Édito
Un immeuble change de main, un terrain vague est bétonné. Une ligne de métro est promise depuis des années, la station n’existe pas encore. Un immense food court ouvre ses portes sur les docks de la Seine. On rase des ensembles, on rebaptise des secteurs entiers. Les discours des élus rassurent, les visages changent, les loyers montent. Décidément, le territoire se transforme plus vite que la carte.
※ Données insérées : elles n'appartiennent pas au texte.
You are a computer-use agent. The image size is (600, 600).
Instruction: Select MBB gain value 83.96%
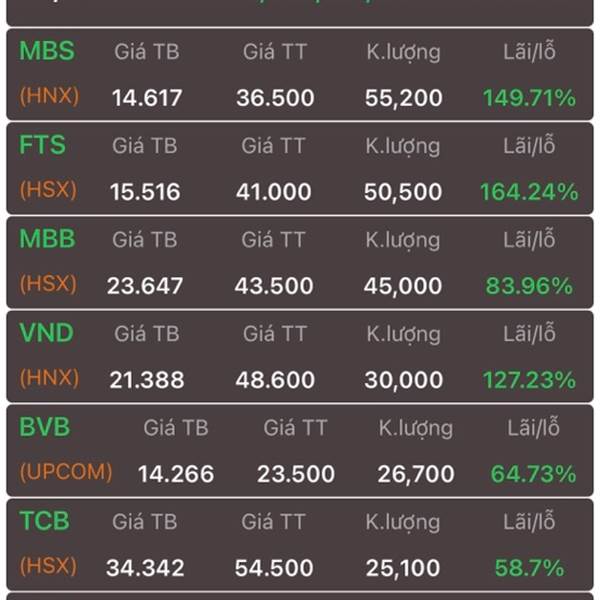pyautogui.click(x=529, y=286)
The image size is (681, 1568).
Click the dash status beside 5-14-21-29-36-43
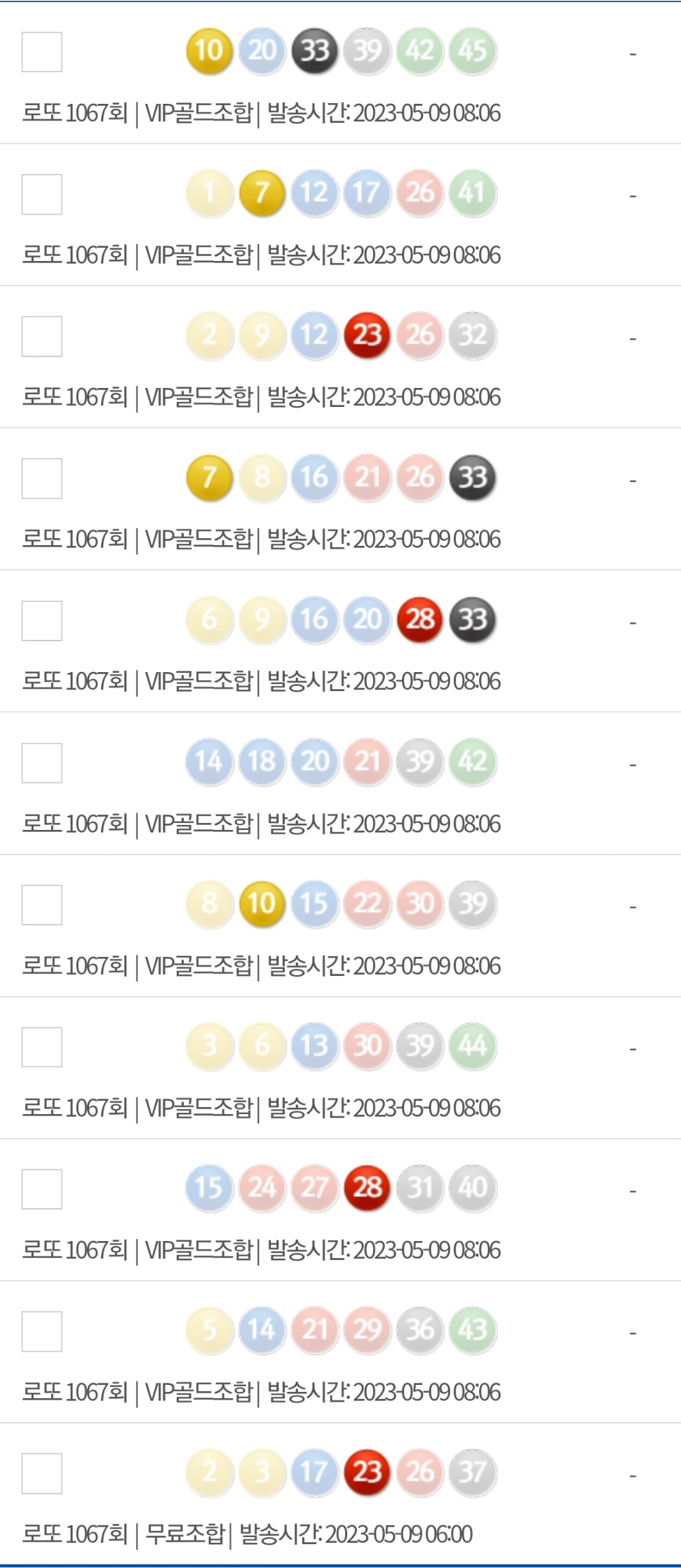(633, 1333)
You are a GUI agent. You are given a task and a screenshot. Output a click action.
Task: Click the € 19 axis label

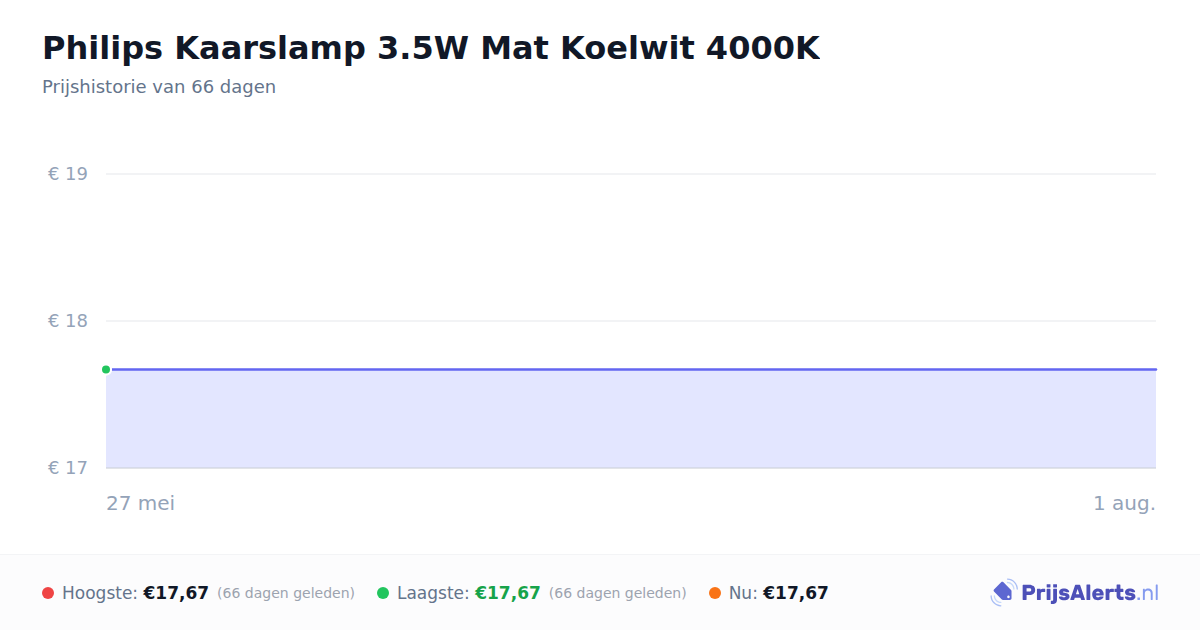point(68,174)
Cette 8e édition de Regards du Grand Paris, commande photographique portée par le Centre national des arts plastiques (Cnap) et les Ateliers Médicis, embrasse l’instabilité de la métropole et surfe sur ses lignes de tension. Avec pour fil rouge « Ce qui ne tient pas en place », les six photographes invité·es n’ont pas cherché à documenter un état du territoire, mais révèlent ce qui s’y transforme et résiste à l’assignation. Chacune à sa manière, leurs images déjouent les maquettes des promoteurs immobiliers.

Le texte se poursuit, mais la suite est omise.